___ Excerpt provided

Innertube Porosity?



S

Steve Sr.

Guest
I was wondering if anyone has any information on the porosity of
various kinds / brands of innertubes. By porosity I mean the very slow
leakdown rate that occurs with sound tubes over days and weeks. You
know... The reason you are always topping up your tires to prevent
pinch flats.

My current interest is any differences between the regular and
"lightweight" road tubes of the same size. I am also wondering if
"brand" makes any difference as well.

Thanks,

Steve
 
T

Tom Keats

Guest
In article <[email protected]>,
Steve Sr. <[email protected]> writes:
> I was wondering if anyone has any information on the porosity of
> various kinds / brands of innertubes. By porosity I mean the very slow
> leakdown rate that occurs with sound tubes over days and weeks. You
> know... The reason you are always topping up your tires to prevent
> pinch flats.
>
> My current interest is any differences between the regular and
> "lightweight" road tubes of the same size. I am also wondering if
> "brand" makes any difference as well.


Y'know, I've had tubes of the same brand with different seepage rates.
So IMO, the particular brand may not be a useful quantifier.
There may be a variation from batch to batch with tubes from
the same manufacturer (or factory.) There may even be a variation
within batches.

I believe getting an especially air-retaining or an especially
air-losing tube boils down to the luck of the draw.

In general, tubes made from natural latex are lighter than butyl
tubes, and are somewhat more porous[*]. Perhaps the weather
conditions at the rubber plantations might cause some variation
in the quality of batches of latex tubes? I dunno -- maybe how
closely latex or butyl tubes are stored to the ship's generators
(or other cargo whose out-gassings might react with "rubber")
en route from China might affect their quality too.


cheers,
Tom

[*] http://www.sheldonbrown.com/tires.html

--
-- Nothing is safe from me.
Above address is just a spam midden.
I'm really at: tkeats [curlicue] vcn [point] bc [point] ca
 
Steve Sr. writes:

> I was wondering if anyone has any information on the porosity of
> various kinds / brands of inner tubes. By porosity I mean the very
> slow leakdown rate that occurs with sound tubes over days and weeks.
> You know... The reason you are always topping up your tires to
> prevent pinch flats.


> My current interest is any differences between the regular and
> "lightweight" road tubes of the same size. I am also wondering if
> "brand" makes any difference as well.


I doubt that anyone has numbers but you could buy one and see if you
can put up with its inflation demands. That is what counts isn't it?
I never liked daily pumping of tubulars with latex tube especially
because we did that with a Silca frame fit pump. It is one of the
things that inspired me to design a two stage pump.

Jobst Brandt
 
S

Sandy

Guest
Dans le message de news:[email protected],
[email protected] <[email protected]> a
réfléchi, et puis a déclaré :
> Steve Sr. writes:
>
>> I was wondering if anyone has any information on the porosity of
>> various kinds / brands of inner tubes. By porosity I mean the very
>> slow leakdown rate that occurs with sound tubes over days and weeks.

______
___ Information supplied

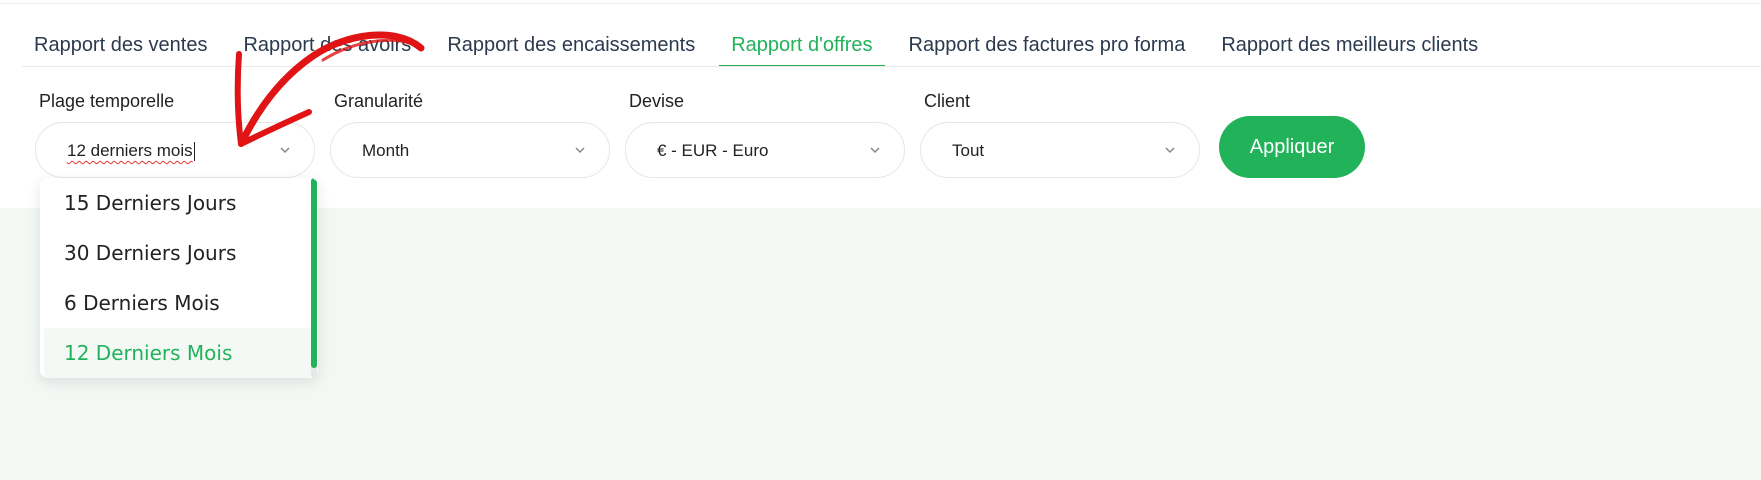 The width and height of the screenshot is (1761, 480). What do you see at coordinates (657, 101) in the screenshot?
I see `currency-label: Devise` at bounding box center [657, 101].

______

### Exercises
**1)** In the innertube porosity thread, how do tubes made from natural latex compare with butyl tubes?
**2)** Please say whether each statement agrees with the innertube porosity thread, giving yes or no and the exact words that decide it:
(a) Tom has had tubes of the same brand that lost air at different rates.
(b) Jobst Brandt says he has leakdown figures for many tubes.
(c) Daily pumping of tubulars with latex tube helped inspire Jobst Brandt to design a two stage pump.
**3)** Name everyone who posts in the innertube porosity thread.
Answer using only the innertube porosity thread.

### Written responses
**1)** They are lighter than butyl tubes and somewhat more porous.

**2)**
(a) Yes: "Y'know, I've had tubes of the same brand with different seepage rates."
(b) No: "I doubt that anyone has numbers"
(c) Yes: "It is one of the things that inspired me to design a two stage pump."

**3)** Steve Sr., Tom Keats, Jobst Brandt, Sandy